[PROVIDED DATA — start]
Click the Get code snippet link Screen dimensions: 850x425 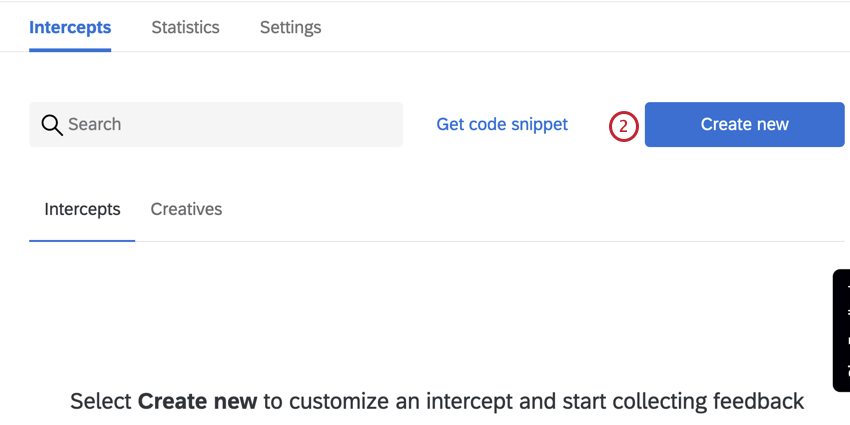(502, 124)
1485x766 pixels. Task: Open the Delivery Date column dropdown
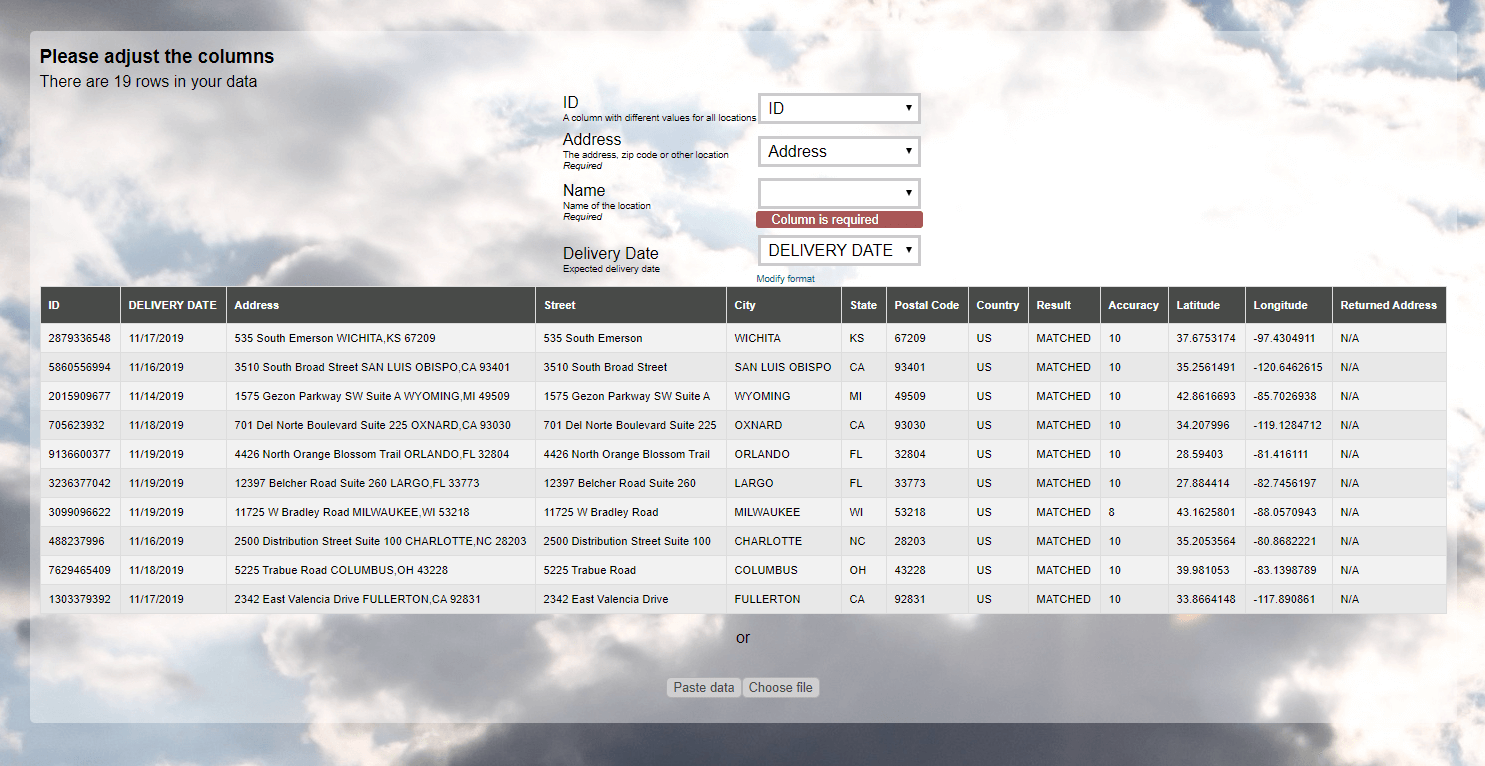coord(838,251)
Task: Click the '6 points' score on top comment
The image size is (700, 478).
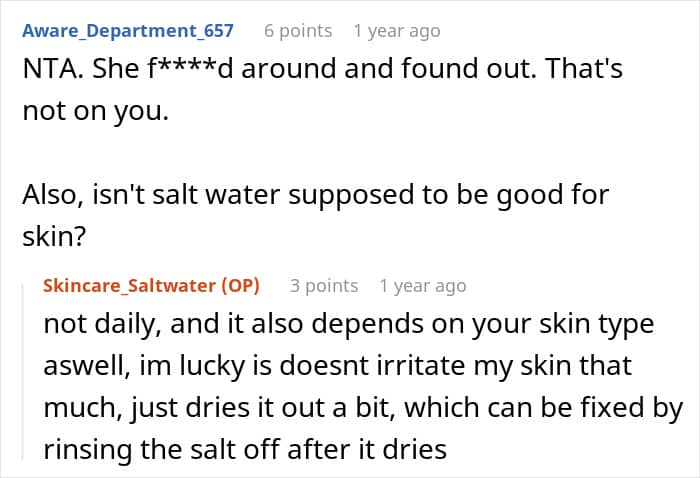Action: tap(297, 31)
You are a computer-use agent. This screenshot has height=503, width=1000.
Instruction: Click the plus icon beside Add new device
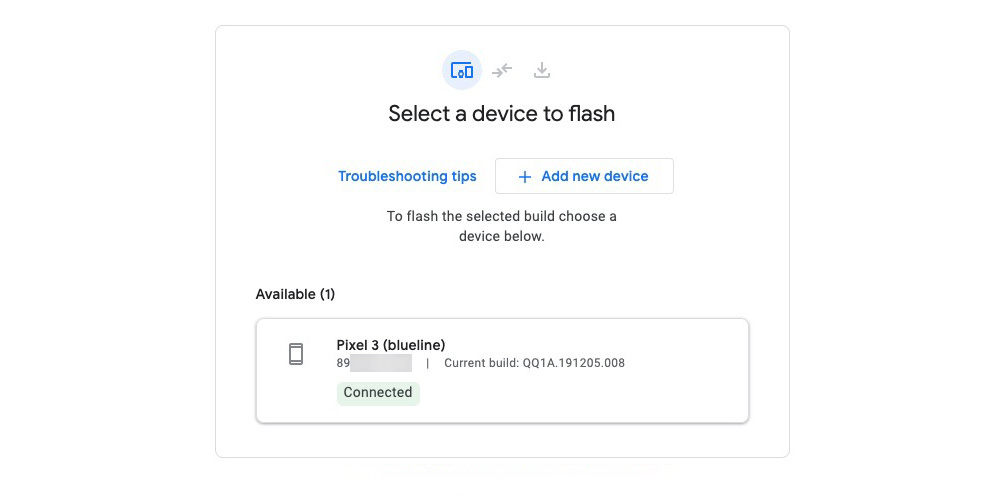point(525,177)
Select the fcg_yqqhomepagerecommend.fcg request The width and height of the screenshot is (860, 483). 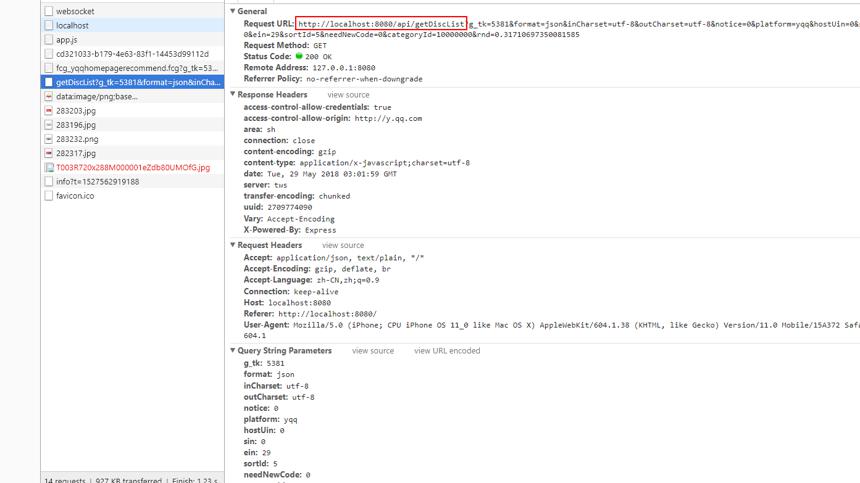[x=132, y=68]
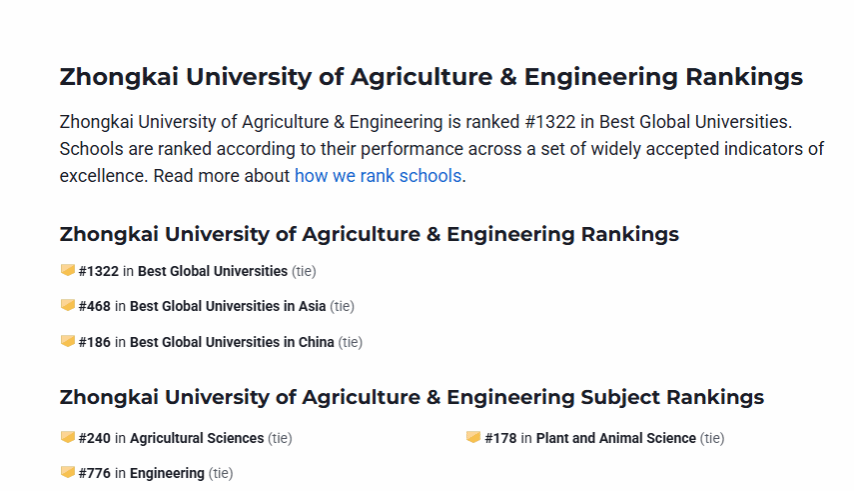
Task: Click the smaller second Rankings subheading
Action: pyautogui.click(x=369, y=234)
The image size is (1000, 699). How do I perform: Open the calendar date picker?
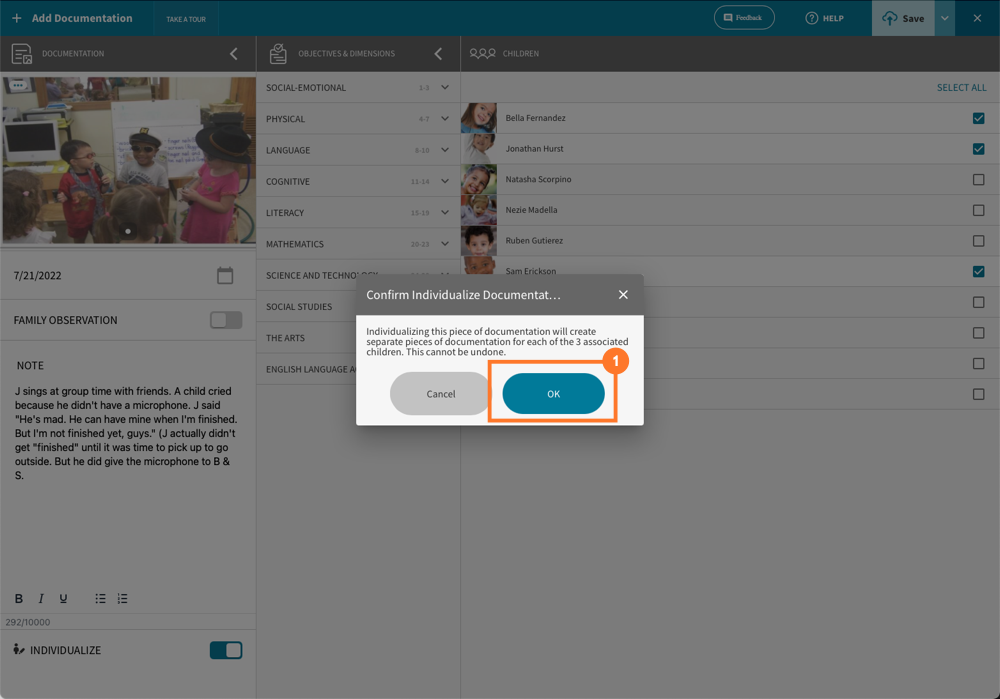pos(225,275)
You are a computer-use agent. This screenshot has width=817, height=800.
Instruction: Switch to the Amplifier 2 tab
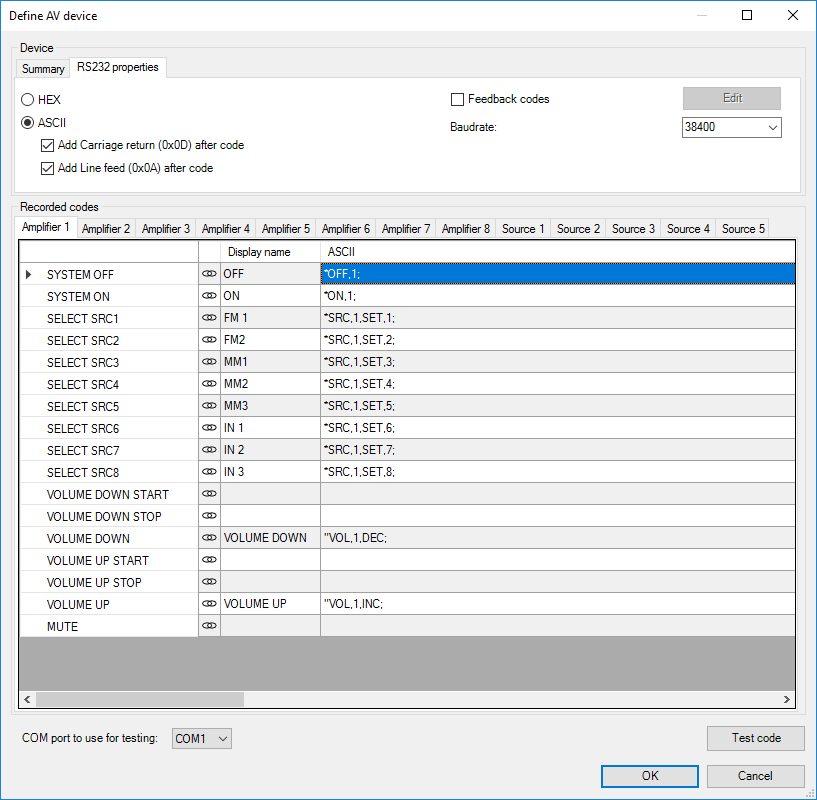point(106,229)
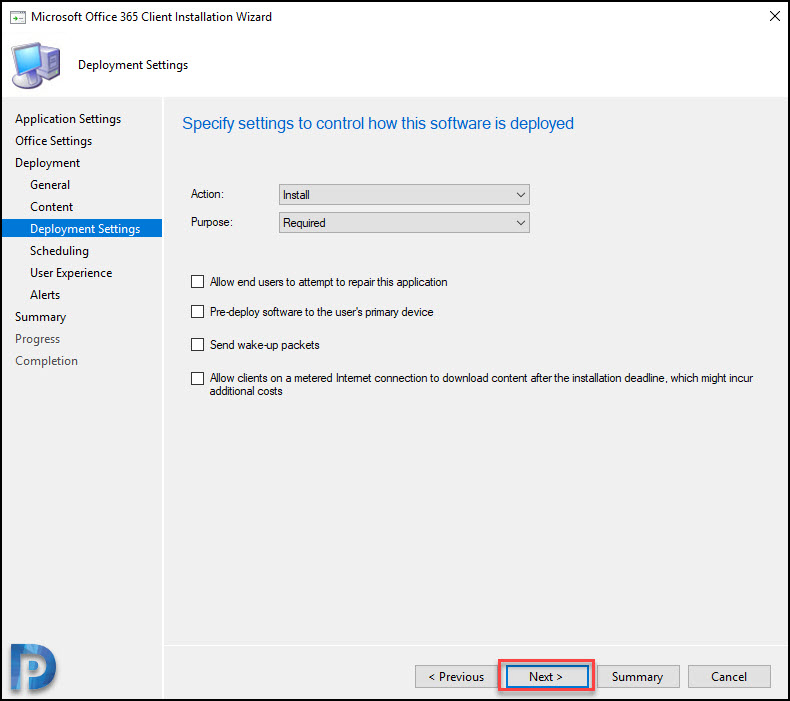
Task: Expand the Purpose dropdown showing Required
Action: 404,223
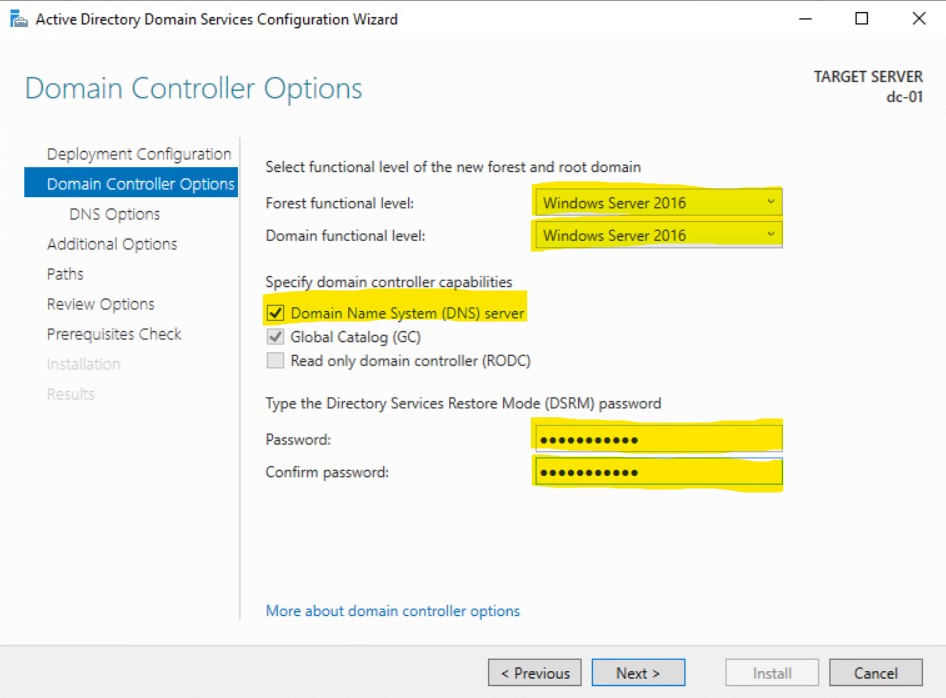Toggle the Global Catalog (GC) checkbox
946x698 pixels.
coord(274,337)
[PROVIDED DATA — finish]
▶ [TASK TO COMPLETE]: Take every line from the data above that holds "This" and copy it out.

▶ [TASK SOLUTION]:
You are a computer-use agent. This screenshot has height=503, width=1000.
You are a computer-use agent. This screenshot has width=817, height=800.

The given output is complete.